Perempuan yang telah menikah diakui sebagai subjek pajak yang mandiri dan memiliki hak serta kewajiban perpajakan yang setara dengan laki-laki. Sistem perpajakan memberikan kebebasan bagi pasangan suami istri untuk menggabungkan NPWP atau memiliki NPWP terpisah sesuai dengan kondisi dan kesepakatan. Setelah menikah, penghasilan suami dan istri dipandang sebagai satu kesatuan ekonomi. Karena itu, pilihan menggabungkan atau memisahkan kewajiban pajak perlu mempertimbangkan sumber penghasilan, status perkawinan, bukti potong, dan data keluarga.
Dalam skema gabung SPT Tahunan, seluruh kewajiban perpajakan dilaporkan melalui akun Coretax suami sebagai kepala keluarga. Istri tidak perlu lapor SPT pribadi terpisah, penghasilan istri yang berasal dari satu pemberi kerja dianggap sebagai penghasilan PPh Final sehingga tidak perlu lagi untuk melakukan penghitungan ulang atas penghasilan tersebut.
NPWP istri perlu dinonaktifkan apabila memilih kewajiban pelaporan pajaknya digabung dengan suami. Dalam coretax suami, NIK istri harus dicantumkan dalam Data Unit Keluarga agar bukti potong atas penghasilan istri terhubung ke pelaporan coretax suami.

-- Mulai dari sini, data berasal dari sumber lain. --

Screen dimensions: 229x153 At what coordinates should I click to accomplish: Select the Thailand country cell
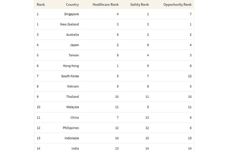(72, 97)
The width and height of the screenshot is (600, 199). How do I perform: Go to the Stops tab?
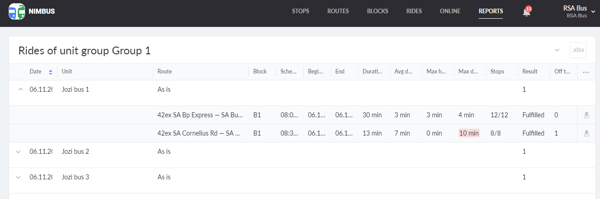pyautogui.click(x=300, y=11)
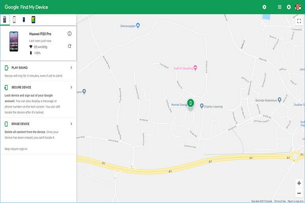Zoom out on the map
This screenshot has width=305, height=203.
point(299,193)
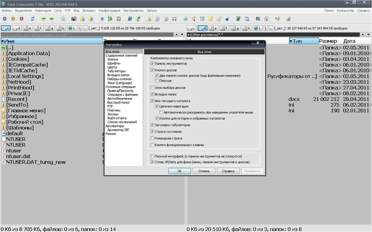This screenshot has width=372, height=232.
Task: Uncheck the Панель инструментов checkbox
Action: click(152, 64)
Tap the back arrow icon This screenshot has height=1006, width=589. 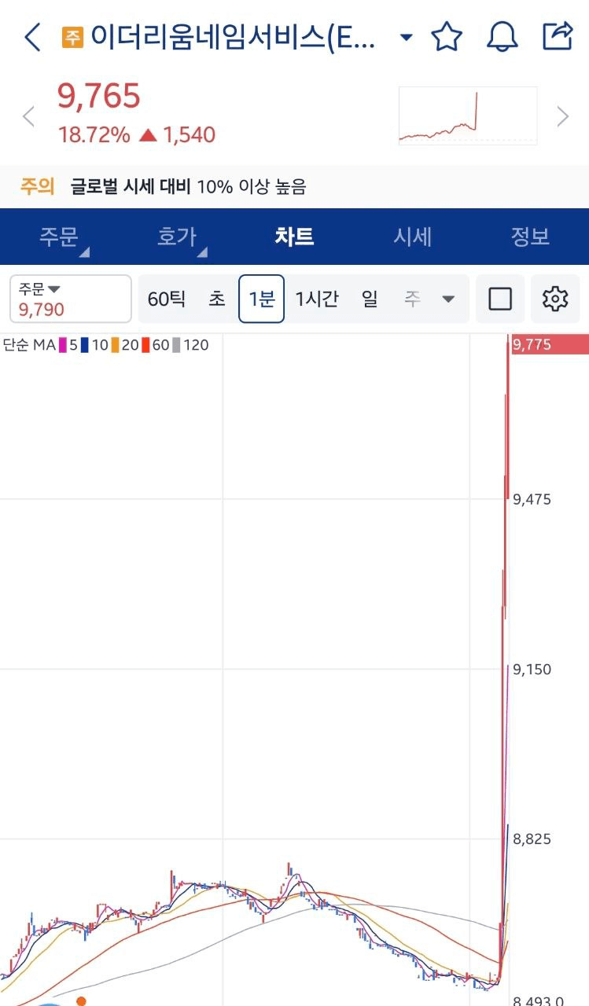[33, 37]
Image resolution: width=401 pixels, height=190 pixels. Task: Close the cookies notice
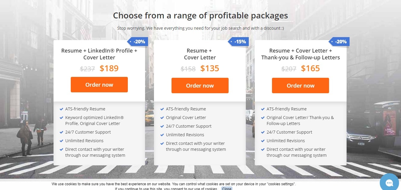227,189
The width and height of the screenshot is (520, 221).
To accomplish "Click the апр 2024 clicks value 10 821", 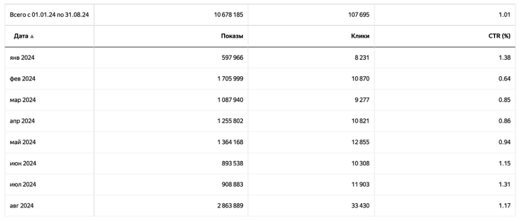I will (x=359, y=121).
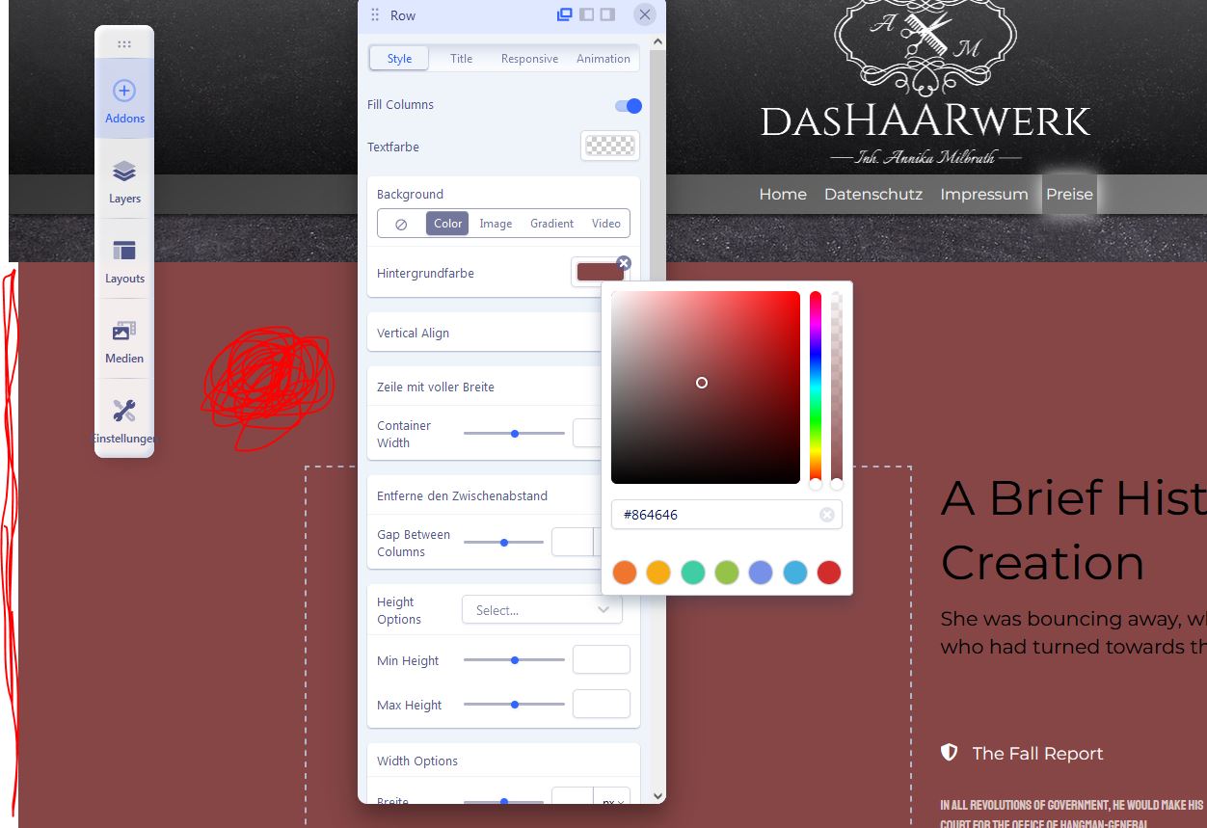
Task: Toggle the Fill Columns switch
Action: (628, 105)
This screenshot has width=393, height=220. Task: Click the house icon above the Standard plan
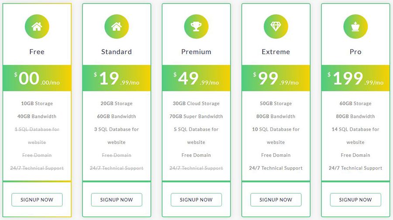(x=117, y=26)
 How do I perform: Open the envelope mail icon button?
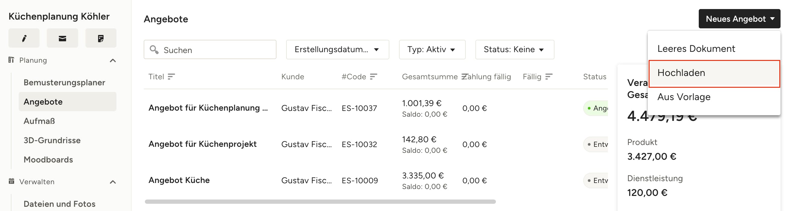pyautogui.click(x=62, y=38)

Pelaporan pajak secara terpisah dapat dilakukan karena suami dan istri hidup berpisah, memiliki perjanjian pemisahan harta dan penghasilan, atau memilih menjalankan hak dan kewajiban perpajakannya masing-masing. Namun, pilihan ini tidak secara otomatis menghasilkan beban pajak yang lebih ringan. Penghasilan neto suami dan istri tetap digabung untuk menentukan Pajak Penghasilan (PPh) terutang, kemudian dialokasikan secara proporsional sesuai besarnya penghasilan masing-masing.

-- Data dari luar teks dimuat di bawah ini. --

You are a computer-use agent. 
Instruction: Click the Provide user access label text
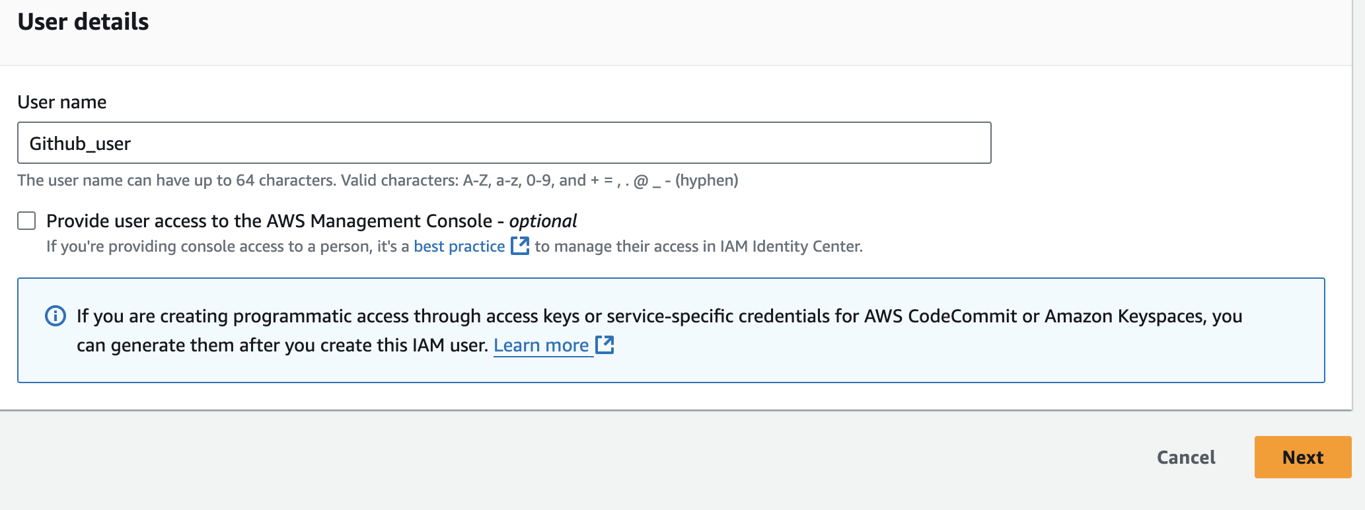(x=270, y=221)
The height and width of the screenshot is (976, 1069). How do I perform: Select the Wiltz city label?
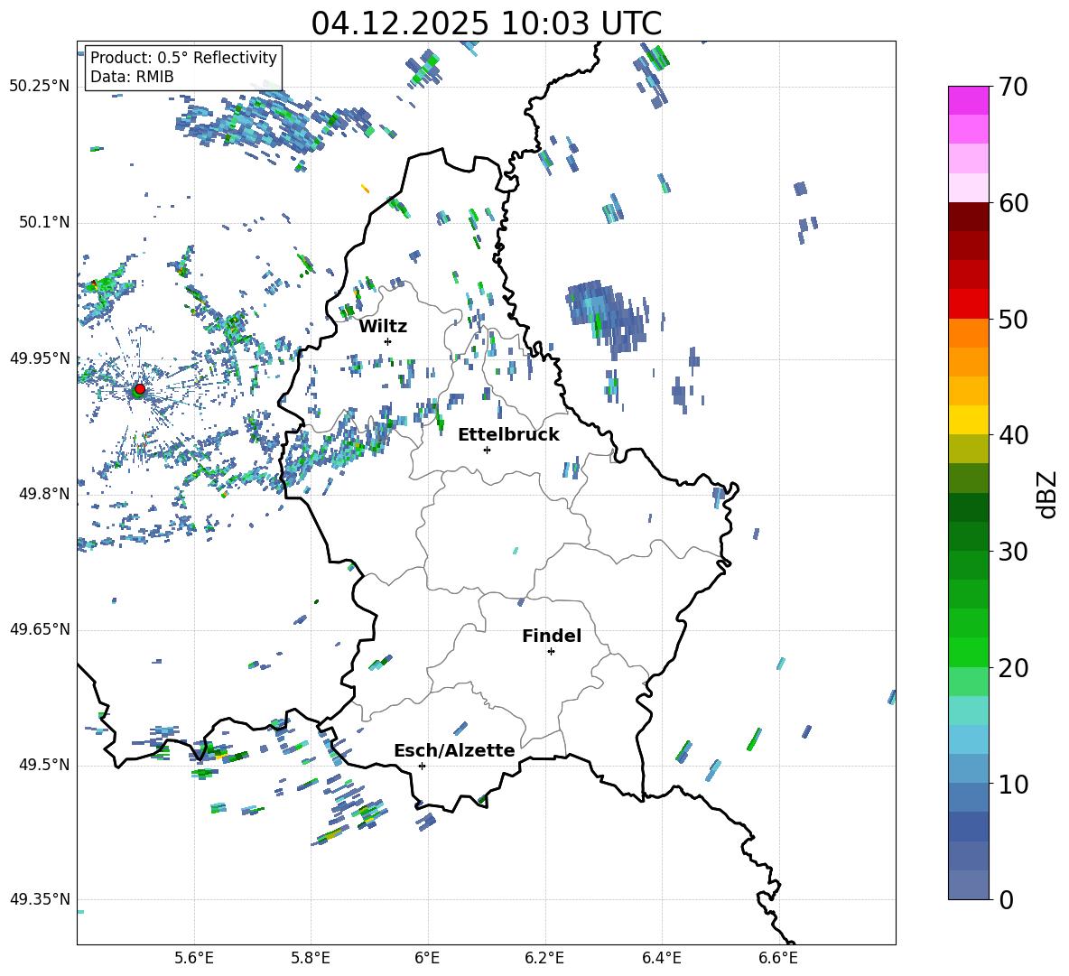click(383, 326)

Perbedaan antara PPh terutang tahunan dan pajak yang telah dipotong selama tahun berjalan dapat menimbulkan kurang bayar pada SPT Tahunan suami maupun istri. Selain itu, administrasi perpajakan saat ini semakin menekankan penggunaan Nomor Induk Kependudukan (NIK), integrasi data bukti potong, serta pemutakhiran Data Unit Keluarga. Ketidaksesuaian NIK atau status keluarga berpotensi menyebabkan bukti potong tidak terbaca dengan benar dan mengakibatkan kesalahan dalam pelaporan SPT.
Oleh karena itu, keputusan untuk menggabungkan atau memisahkan NPWP perlu dipertimbangkan dengan cermat sejak awal agar tidak menimbulkan kebutuhan penghitungan ulang penghasilan dan pajak pada kemudian hari. Skema penggabungan umumnya lebih sederhana dari sisi administrasi, sedangkan skema terpisah dipilih untuk menyesuaikan kondisi hukum atau kebutuhan wajib pajak. Terlepas dari pilihan yang diambil, ketepatan data dan kepatuhan administrasi tetap menjadi faktor penting dalam pemenuhan kewajiban perpajakan secara benar.